Jede Rebsorte (außer beim Mischsatz) und jede Parzelle werden im Keller dann getrennt ausgebaut. Dabei versucht Jeff das Spektrum ebenfalls so breit wie möglich zu halten. Mal bleiben die Trauben nur kurz auf der Maische, mal umso länger. Mal wird entrappt, mal werden die Trauben mit Stielen und Stängeln vergoren. Diese Vielfalt darf allerdings nicht darüber hinwegtäuschen, dass es im Hause Coutelou auch ein paar fixe Prinzipien gibt. Eines dieser Prinzipien betrifft die Spontangärung und auch sonst den Verzicht auf sämtliche önologische Zutaten. Das geht so weit, dass die Weine am Schluss weder filtriert noch geschwefelt werden. Abgefüllt wird ausschließlich per Gravitation, also ohne Pumpen. Soll heißen: Wir sind hier im Reich des zéro-zéro, der engen Definition eines Naturweins.
Wie schmeckt der Wein?
Als ich die Flasche das erste Mal in den Händen gehalten habe, dachte ich spontan, “was zum Kuckuck sollen diese großen Buchstaben auf dem Etikett? Sieht ja aus wie eine chemische Formel und nicht wie ein Naturwein.” 5SO bedeutet aber ausgesprochen Cin(q)sault, also die Rebsorte, aus der der Wein besteht. Und das simple wiederum weist darauf hin, dass wir es hier mit einem einfachen Trinkwein zu tun haben. Das ist einerseits schön. Andererseits habe ich immer zwei latente Befürchtungen bei einem Hardcore-Naturel aus dem Süden. Erstens kann so ein Wein einen zu “karbonigen” Ton nach Himbeer-Traubenzucker besitzen und zweitens schlichtweg unsauber sein. Also über das mir persönlich genehme Maß hinaus.

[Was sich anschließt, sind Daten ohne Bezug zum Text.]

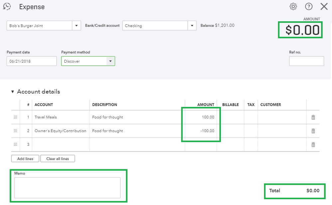Expand the Bank/Credit account Checking dropdown

tap(192, 26)
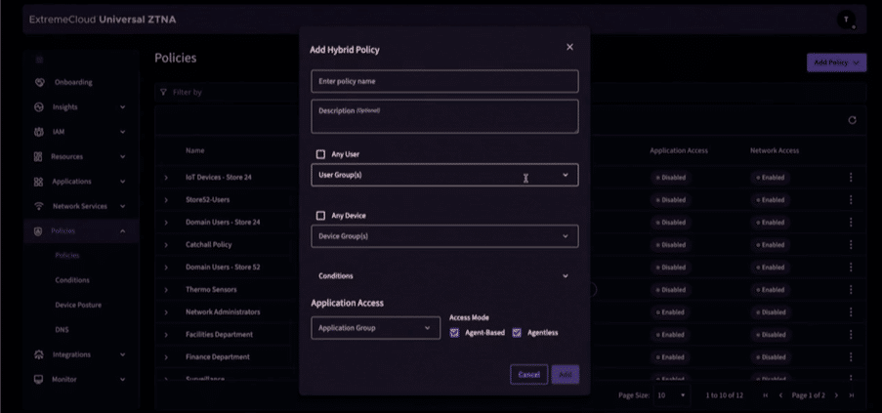
Task: Click the Insights sidebar icon
Action: click(x=39, y=106)
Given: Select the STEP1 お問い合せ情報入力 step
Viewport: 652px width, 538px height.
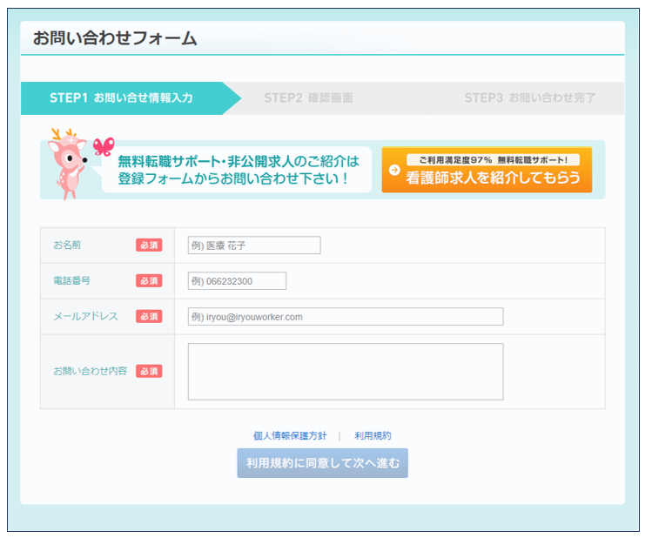Looking at the screenshot, I should point(122,98).
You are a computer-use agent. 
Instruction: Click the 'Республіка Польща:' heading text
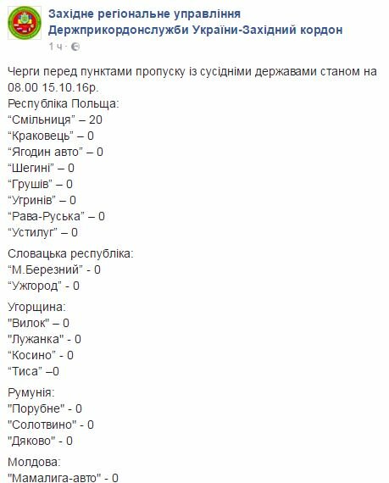pyautogui.click(x=64, y=104)
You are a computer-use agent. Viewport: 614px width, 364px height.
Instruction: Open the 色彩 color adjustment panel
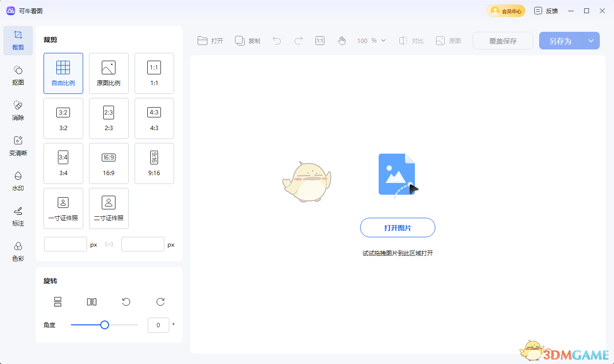click(x=18, y=251)
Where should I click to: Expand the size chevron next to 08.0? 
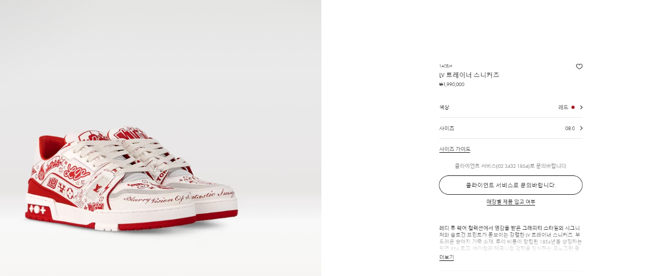[x=581, y=128]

Um das also gleich einmal klarzustellen: Hier beim 5SO simple von Jeff Coutelou ist alles perfekt. Ich lasse die halb gefüllte Flasche sogar einen Tag länger offen stehen (obwohl wir sie wirklich gern ausgetrunken hätten), um zu testen, ob da irgendwas braun wird. Aber nix da, auch am zweiten Tag noch stabil.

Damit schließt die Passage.